Transmuting grief energy asks more of us.
It asks us to feel it.
To weep.
To let our voice crack.
To tell the truth about what we have lost.
And then, slowly, to ask: How do I carry this forward in a way that looks like love?
At her funeral, that question sounded like this:
Maybe for you it is the way she carved out weekends for family no matter how demanding the job was.
Maybe it is the way she fought for people others had given up on.
Maybe it is her insistence on celebrating wins, large and small.
Maybe it is as simple as movie night. Brunch. Resting under an umbrella at the beach while your people play in the waves.
Grieve and live. Not grieve or live. Grieve and live.
Let the ache become a commitment to be more present. Let the rage become a refusal to waste your life on what does not matter. Let the tenderness become a way you speak, touch, listen, apologize.
You cannot trade your grief in for a clean slate. You can let it turn you into a truer version of yourself.
What this has to do with masculinity
This is masculinity in the key of presence, not performance.
Most of us were handed a script that says be in control, do not feel too much, do not look back, do not fall apart. In that script, the only acceptable energies are power, productivity, and performance. Everything else gets buried.
Buried energy still moves. It just moves sideways. Control turns into domination. Stoicism turns into disconnection. Avoided grief turns into harm. Unhealed shame turns into self-sabotage or moralizing other people.
In this framework, masculinity is not about proving anything. It is about learning what to do with your energy. To feel without drowning. To grieve without disappearing. To remember without being defined by the worst chapter of your story.
You do not have to get rid of your shame or your grief. You have to give them a job.

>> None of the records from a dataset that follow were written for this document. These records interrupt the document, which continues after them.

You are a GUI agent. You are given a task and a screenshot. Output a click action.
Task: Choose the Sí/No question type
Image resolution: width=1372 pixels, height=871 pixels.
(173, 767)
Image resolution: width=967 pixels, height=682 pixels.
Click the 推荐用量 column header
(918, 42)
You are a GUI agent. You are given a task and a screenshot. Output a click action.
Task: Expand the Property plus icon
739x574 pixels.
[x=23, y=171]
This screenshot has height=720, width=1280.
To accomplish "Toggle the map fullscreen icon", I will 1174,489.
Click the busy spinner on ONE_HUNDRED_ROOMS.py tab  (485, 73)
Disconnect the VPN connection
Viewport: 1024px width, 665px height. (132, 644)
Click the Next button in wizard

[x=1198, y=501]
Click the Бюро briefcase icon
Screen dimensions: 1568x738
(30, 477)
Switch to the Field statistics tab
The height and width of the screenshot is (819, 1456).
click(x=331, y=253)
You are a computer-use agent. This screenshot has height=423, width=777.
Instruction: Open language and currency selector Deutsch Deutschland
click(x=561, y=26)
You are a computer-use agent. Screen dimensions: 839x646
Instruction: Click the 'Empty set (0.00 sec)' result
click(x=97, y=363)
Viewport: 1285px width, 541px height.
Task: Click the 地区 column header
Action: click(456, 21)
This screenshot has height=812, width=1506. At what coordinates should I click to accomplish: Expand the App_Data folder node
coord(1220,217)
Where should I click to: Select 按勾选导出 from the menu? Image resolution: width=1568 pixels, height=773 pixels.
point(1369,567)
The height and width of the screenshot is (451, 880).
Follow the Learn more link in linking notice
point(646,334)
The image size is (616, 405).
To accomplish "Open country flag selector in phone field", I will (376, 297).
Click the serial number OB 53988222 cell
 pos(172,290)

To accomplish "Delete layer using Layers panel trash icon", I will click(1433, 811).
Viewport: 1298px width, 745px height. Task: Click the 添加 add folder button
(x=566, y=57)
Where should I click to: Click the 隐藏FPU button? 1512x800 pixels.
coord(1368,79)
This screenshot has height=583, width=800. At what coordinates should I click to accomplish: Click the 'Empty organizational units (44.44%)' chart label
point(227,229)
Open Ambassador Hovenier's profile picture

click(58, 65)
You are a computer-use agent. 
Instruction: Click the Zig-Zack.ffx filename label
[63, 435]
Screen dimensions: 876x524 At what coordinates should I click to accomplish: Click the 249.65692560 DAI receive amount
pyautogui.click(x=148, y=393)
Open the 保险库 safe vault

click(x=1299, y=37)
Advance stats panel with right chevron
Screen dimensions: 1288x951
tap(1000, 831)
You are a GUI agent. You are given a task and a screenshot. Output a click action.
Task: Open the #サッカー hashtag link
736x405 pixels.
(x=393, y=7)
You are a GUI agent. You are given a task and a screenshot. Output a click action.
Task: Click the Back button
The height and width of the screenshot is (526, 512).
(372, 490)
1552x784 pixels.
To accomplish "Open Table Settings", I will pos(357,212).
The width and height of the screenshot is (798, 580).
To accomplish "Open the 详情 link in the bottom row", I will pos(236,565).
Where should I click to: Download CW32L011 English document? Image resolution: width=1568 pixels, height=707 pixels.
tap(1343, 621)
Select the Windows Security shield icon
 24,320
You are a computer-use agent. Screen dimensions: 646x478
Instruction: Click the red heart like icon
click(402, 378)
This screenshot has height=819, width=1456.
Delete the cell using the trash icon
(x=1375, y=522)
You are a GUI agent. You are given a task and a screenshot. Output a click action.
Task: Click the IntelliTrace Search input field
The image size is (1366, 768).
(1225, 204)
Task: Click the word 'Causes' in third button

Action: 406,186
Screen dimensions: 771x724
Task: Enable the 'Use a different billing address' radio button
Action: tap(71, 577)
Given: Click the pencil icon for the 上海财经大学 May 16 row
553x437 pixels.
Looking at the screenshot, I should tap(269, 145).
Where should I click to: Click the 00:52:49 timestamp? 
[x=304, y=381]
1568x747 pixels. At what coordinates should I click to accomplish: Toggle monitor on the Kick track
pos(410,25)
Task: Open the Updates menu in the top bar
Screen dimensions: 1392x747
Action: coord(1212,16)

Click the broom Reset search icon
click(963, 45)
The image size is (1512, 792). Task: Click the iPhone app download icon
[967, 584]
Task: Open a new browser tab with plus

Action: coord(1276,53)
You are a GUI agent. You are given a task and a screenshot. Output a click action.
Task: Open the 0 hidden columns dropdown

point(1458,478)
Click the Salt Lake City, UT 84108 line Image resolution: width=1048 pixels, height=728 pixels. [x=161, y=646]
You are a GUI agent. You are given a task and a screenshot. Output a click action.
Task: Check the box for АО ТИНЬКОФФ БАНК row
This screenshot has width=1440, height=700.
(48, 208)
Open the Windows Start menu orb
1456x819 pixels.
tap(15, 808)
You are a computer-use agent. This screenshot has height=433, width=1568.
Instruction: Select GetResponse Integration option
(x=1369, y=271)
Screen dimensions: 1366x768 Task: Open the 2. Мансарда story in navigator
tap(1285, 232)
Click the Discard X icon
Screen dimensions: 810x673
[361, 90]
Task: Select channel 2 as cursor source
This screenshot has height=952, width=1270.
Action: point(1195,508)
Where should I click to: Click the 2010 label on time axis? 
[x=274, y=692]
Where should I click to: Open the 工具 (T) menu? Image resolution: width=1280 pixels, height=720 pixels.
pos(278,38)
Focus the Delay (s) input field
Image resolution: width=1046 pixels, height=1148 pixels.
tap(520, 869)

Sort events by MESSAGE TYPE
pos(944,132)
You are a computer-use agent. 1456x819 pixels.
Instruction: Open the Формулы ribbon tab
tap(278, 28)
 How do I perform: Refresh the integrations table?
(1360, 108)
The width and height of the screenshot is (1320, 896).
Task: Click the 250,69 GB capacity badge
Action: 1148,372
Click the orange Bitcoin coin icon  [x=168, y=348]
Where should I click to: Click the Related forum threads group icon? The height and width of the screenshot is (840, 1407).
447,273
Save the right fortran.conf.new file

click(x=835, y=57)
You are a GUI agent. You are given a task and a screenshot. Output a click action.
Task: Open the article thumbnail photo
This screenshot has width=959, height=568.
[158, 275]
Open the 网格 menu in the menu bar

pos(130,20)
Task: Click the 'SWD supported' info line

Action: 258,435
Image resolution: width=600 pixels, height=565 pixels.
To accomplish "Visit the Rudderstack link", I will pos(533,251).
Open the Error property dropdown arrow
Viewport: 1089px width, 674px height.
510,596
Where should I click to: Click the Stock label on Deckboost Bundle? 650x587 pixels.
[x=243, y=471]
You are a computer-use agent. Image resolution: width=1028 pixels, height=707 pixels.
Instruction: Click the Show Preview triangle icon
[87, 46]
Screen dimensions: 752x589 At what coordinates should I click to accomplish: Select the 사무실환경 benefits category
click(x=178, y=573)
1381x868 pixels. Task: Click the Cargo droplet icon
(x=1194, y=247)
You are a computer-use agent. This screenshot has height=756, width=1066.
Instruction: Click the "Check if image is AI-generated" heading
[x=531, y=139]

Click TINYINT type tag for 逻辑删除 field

To sit at the table with your ghosts and your losses and ask a new question:
What if none of this disqualifies me from being beloved.
What if all of this can be turned toward love.
The dates will come back. The funerals will not stop. The old scripts will still try to take the mic.
Transmuting energy does not mean you stop hurting. It means the hurt stops running the show. You become the kind of man who can stand in a room full of heartbreak, your own included, and stay soft. Stay honest. Stay present.
Grieve and live.
Let that be the way your energy moves.




This one hit home.
I've done and continue to do a lot of work to put the shame and grief to work and sometimes I've held onto it so strongly as a reminder...Yet I don't know if that's always the best way to handle it.